_Extract provided:_

····················

Today, I find myself voting in a way that I thought I never would. I will vote in favour of moving the Bill to the next stage of the legislative process. That has been a difficult journey for me. I have arrived here by looking at the evidence, reflecting on my own lived experience and listening to the many, many constituents who have written to me in support of the Bill, sharing their compelling and tragic stories of death—death which did not come with dignity or respect.

In reflecting on my own life, one moment from my childhood stood out. When I was six years old, I had major surgery on my hips. I was in body plaster from my chest to my ankles, and in so much pain and requiring so much morphine that my skin began to itch. I remember vividly laying in a hospital bed in Sheffield Children’s hospital and saying to my parents, “I want to die. Please let me die.” I needed to escape from the body I was inhabiting. That moment has come back to me all these years later. That moment made it clear to me that if the Bill was about intolerable suffering, I would not vote for it.

I have subsequently had a good life, a fulfilling life, a life where I have worked towards ensuring disabled people are valued by our society. But that moment also gave me a glimpse of how I would want to live my death: just as I have lived my life, empowered by choices available to me; living that death with dignity and respect, and having the comfort of knowing that I might have control over that very difficult time. For so often, control is taken away from disabled people in all sorts of circumstances.

In order to ensure that there is compassionate choice at the end of life, it is right that the Bill is tightly drawn around the final stage of terminal illness for adults and includes the strongest safeguards. The choice of assisted dying as one option for adults when facing six months’ terminal illness must be set alongside the choice of receiving the best possible palliative and end of life care, or it is no choice at all.

····················

_Records:_
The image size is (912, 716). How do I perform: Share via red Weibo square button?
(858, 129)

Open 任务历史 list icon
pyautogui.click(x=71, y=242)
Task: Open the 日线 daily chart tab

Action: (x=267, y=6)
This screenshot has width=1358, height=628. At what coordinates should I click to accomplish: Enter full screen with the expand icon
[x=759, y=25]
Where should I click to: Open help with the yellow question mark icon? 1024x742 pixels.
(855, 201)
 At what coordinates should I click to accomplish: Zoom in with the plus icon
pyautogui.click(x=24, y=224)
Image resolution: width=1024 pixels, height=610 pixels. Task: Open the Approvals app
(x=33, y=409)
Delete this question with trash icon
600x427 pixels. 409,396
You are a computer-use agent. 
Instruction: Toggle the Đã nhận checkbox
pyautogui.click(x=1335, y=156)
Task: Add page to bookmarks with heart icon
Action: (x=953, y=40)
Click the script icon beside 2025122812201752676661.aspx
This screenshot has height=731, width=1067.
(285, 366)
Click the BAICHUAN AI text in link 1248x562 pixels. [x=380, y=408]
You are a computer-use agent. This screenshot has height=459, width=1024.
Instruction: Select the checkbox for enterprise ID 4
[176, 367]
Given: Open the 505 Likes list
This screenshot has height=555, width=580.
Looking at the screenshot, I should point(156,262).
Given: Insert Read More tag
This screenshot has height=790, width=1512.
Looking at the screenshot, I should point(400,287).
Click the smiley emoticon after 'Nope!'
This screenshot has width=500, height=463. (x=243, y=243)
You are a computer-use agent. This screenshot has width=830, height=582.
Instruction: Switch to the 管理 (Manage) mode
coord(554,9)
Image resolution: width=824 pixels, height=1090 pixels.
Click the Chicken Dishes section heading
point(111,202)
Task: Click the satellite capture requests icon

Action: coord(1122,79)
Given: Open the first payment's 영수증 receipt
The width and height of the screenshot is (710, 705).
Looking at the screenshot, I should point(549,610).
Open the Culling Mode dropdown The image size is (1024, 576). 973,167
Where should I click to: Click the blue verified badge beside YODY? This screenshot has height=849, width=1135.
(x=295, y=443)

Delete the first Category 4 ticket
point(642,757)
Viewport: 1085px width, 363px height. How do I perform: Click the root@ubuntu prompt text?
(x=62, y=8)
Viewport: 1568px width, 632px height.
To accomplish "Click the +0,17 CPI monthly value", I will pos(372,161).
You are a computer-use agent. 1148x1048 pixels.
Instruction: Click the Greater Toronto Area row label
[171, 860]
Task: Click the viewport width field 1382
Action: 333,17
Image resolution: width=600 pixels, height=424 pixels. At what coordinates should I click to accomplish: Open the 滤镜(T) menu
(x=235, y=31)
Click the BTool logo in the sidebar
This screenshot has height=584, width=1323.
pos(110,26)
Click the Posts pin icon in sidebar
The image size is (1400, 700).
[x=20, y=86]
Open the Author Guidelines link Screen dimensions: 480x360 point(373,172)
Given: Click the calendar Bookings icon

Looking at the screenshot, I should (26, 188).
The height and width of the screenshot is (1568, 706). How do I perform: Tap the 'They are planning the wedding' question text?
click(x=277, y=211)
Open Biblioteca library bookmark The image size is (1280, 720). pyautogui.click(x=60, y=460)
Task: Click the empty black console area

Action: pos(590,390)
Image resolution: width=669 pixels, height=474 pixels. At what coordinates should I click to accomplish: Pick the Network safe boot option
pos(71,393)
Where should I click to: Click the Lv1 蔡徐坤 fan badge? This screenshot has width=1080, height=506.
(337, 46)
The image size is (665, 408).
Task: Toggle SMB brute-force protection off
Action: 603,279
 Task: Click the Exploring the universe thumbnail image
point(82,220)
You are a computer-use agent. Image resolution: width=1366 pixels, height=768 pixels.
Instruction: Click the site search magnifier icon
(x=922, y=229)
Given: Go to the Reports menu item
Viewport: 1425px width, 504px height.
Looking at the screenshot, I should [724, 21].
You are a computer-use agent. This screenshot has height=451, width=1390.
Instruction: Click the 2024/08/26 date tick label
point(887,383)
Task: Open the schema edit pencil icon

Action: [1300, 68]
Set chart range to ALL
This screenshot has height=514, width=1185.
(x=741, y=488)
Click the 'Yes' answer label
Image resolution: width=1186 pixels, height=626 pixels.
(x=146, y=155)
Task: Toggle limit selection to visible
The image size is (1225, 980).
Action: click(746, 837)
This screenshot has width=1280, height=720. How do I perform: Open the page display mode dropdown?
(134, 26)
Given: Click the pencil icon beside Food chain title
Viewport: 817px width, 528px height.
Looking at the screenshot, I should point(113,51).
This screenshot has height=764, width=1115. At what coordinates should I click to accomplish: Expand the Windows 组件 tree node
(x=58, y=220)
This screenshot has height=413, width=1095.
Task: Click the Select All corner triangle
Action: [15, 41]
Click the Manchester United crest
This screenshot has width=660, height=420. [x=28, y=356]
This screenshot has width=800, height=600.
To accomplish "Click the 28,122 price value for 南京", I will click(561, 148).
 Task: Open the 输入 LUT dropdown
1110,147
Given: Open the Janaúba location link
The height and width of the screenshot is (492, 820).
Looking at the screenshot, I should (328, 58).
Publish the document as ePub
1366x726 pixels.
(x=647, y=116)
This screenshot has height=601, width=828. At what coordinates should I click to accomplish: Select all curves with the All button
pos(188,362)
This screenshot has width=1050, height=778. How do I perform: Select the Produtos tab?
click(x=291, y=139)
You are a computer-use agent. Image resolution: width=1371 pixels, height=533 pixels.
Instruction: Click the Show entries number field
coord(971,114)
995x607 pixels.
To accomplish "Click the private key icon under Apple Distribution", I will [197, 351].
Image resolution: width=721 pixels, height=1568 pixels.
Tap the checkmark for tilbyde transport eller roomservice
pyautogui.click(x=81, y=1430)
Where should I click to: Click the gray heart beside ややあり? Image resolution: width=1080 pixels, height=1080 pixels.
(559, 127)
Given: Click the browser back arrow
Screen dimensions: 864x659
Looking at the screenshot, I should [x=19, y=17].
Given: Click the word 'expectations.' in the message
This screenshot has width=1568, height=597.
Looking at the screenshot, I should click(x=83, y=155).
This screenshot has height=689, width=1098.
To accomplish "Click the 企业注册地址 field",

····················

_Requirement 1:_
Could you quote the assisted dying speech, starting with "In reflecting on" and going on through "vote for it."?
_Requirement 2:_
Can you condense the paragraph in the assisted dying speech that begins "I have subsequently had a good life" into a few short bullet points that keep its main facts?
_Requirement 3:_
What might come next in the assisted dying speech? Continue it from the point where it stops.
The lines have nothing to do with the speech on the assisted dying Bill.

_Response area 1:_
In reflecting on my own life, one moment from my childhood stood out. When I was six years old, I had major surgery on my hips. I was in body plaster from my chest to my ankles, and in so much pain and requiring so much morphine that my skin began to itch. I remember vividly laying in a hospital bed in Sheffield Children’s hospital and saying to my parents, “I want to die. Please let me die.” I needed to escape from the body I was inhabiting. That moment has come back to me all these years later. That moment made it clear to me that if the Bill was about intolerable suffering, I would not vote for it.

_Response area 2:_
- The speaker has since had a good, fulfilling life, working to make sure society values disabled people.
- The childhood moment showed how the speaker would want to face death: empowered by available choices, with dignity and respect, and with some control over that difficult time.
- Disabled people often have control taken away from them in many circumstances.

_Response area 3:_
Having analysed the Bill closely, therefore, there are changes I would want to see in Committee to strengthen those options and ensure the way that choice is presented by medical practitioners is always in the round. People deserve dignity in death, and for those who do not choose to end their lives in this way, they and their loved ones should feel reassured and safe in the knowledge they will receive the very best of care. I would also want to ensure that the final stages of the Bill properly define “dishonesty”, “coercion” and “pressure”. I think it is necessary to embed mandatory language in the Bill around the need for a code of practice on palliative care, as well as improving the regulations on training for medical practitioners. I trust my hon. Friend the Member for Spen Valley (Kim Leadbeater) to champion those amendments and to continue to diligently listen to Members, as she has throughout this process.

However people vote today in this House—a decision of conscience—it is incumbent on all of us to commit to improve palliative, end of life and adult social care. It must be the start of the work that we do in this place to ensure the very highest standards in these areas. That will be a very great legacy indeed: giving people the dignity they need in the moment of death. For many of us across the Chamber, considering these issues has been extremely hard and upsetting. We have had to go to the very depths of our selves to understand what choice we will make today. While we may enter different voting Lobbies, we leave this Chamber shoulder to shoulder. I know we will all work in our own ways to make systemic change to improve the lives of our constituents, and people up and down this country.